Copy out the items word for word, from the start through the line that contains "I want to click on 'Scutum".

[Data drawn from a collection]
►

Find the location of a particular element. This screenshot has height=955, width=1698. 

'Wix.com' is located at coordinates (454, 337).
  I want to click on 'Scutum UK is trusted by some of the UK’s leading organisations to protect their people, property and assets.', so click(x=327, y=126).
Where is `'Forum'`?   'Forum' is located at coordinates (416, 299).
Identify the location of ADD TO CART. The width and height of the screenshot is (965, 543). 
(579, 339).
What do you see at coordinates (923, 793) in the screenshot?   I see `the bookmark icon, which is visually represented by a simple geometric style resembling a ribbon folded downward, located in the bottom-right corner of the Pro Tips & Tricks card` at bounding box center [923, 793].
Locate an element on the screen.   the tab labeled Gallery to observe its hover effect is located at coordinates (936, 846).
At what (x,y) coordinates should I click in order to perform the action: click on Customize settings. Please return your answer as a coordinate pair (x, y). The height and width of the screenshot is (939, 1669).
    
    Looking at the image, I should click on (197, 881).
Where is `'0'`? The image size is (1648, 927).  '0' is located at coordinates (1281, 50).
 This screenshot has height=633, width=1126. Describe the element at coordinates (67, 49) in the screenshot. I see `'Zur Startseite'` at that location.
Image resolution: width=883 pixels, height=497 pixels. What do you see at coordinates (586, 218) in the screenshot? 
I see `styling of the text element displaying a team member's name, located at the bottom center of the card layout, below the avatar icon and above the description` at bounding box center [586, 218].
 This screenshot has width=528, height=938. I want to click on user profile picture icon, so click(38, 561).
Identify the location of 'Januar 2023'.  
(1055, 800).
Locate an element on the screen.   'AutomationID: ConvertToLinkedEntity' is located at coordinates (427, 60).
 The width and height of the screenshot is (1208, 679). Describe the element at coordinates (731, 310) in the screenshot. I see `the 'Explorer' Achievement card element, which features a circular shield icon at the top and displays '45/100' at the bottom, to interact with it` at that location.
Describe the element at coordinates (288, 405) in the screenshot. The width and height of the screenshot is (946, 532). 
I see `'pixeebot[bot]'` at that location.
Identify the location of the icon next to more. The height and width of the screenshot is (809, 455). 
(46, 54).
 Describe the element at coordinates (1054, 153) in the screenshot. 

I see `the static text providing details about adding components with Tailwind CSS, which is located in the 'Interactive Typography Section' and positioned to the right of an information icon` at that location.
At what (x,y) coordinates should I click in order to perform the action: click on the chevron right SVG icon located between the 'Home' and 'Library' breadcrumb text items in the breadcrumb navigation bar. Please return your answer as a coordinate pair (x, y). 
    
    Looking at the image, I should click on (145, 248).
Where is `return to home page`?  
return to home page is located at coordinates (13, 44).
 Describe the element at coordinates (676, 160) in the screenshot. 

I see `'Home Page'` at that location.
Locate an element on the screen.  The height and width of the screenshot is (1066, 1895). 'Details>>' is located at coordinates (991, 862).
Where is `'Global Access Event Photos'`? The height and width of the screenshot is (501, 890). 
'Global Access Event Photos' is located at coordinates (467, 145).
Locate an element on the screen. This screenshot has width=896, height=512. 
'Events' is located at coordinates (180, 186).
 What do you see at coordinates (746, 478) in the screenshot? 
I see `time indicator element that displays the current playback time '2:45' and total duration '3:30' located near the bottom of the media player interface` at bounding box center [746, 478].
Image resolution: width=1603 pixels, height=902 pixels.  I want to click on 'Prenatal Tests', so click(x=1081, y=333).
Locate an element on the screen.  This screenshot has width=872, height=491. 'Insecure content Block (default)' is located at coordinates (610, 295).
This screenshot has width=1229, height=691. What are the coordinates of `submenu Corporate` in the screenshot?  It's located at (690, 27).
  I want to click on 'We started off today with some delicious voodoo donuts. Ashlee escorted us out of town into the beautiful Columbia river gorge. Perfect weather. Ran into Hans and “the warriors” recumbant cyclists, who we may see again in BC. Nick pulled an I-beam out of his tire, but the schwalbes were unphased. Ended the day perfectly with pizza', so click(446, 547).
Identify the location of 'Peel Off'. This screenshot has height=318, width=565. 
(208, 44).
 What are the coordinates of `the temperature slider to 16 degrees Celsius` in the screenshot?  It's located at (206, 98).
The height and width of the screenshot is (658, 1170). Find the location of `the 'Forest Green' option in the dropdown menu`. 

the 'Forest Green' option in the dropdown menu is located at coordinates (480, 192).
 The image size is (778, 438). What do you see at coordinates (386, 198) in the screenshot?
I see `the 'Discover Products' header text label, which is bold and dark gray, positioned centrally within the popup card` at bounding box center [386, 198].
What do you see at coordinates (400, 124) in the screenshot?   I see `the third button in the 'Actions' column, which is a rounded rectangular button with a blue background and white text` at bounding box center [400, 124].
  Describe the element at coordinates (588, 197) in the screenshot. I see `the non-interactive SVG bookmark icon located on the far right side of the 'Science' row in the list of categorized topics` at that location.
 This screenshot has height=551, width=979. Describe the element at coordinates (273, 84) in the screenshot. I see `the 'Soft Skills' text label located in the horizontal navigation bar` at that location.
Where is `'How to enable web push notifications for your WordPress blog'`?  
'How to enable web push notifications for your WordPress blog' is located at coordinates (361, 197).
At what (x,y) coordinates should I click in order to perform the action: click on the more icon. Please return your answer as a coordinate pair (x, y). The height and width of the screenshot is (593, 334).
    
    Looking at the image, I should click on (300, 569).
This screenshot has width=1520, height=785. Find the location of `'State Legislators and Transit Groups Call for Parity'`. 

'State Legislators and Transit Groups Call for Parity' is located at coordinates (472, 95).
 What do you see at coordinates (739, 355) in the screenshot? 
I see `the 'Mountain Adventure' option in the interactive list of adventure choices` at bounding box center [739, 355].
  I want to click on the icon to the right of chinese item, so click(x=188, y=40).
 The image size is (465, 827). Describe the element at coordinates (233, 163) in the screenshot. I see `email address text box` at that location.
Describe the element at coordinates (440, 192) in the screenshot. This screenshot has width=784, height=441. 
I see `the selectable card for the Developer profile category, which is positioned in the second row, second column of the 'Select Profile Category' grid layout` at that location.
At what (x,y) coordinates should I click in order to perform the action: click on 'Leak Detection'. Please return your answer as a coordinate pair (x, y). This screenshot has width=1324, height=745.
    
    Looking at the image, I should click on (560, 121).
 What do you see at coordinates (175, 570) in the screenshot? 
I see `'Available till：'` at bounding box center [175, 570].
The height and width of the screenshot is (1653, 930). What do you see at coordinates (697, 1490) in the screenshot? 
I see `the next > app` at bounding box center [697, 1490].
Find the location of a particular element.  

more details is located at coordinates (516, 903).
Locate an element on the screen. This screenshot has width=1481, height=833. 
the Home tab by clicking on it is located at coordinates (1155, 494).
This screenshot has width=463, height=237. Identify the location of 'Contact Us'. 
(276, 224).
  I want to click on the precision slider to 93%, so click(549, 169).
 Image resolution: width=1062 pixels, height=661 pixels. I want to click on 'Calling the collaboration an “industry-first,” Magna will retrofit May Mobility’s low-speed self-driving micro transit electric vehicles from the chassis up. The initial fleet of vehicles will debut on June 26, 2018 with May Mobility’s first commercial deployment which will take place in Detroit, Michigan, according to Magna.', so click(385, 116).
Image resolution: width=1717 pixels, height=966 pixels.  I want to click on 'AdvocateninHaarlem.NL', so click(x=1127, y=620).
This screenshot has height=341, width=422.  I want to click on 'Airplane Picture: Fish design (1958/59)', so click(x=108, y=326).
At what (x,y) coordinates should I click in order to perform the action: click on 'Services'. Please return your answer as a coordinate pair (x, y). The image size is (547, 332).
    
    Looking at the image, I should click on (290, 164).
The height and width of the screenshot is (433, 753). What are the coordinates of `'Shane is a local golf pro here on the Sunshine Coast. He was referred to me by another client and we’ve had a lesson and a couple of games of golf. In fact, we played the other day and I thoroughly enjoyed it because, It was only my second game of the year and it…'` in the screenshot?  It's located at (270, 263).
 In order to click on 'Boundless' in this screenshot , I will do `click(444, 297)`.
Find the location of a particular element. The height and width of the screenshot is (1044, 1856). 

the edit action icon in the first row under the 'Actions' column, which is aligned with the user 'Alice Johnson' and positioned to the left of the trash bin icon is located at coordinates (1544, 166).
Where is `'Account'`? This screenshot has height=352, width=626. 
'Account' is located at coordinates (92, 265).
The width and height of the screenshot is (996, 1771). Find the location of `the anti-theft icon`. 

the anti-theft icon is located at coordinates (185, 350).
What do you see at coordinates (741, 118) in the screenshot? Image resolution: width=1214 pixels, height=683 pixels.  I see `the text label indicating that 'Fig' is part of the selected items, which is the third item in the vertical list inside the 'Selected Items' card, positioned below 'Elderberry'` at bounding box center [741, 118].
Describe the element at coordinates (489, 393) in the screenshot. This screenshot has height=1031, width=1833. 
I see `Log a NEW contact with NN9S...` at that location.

◄

OUTPUT OF THE TASK —
Find the location of a particular element. This screenshot has height=955, width=1698. 

'Wix.com' is located at coordinates (454, 337).
  I want to click on 'Scutum UK is trusted by some of the UK’s leading organisations to protect their people, property and assets.', so click(x=327, y=126).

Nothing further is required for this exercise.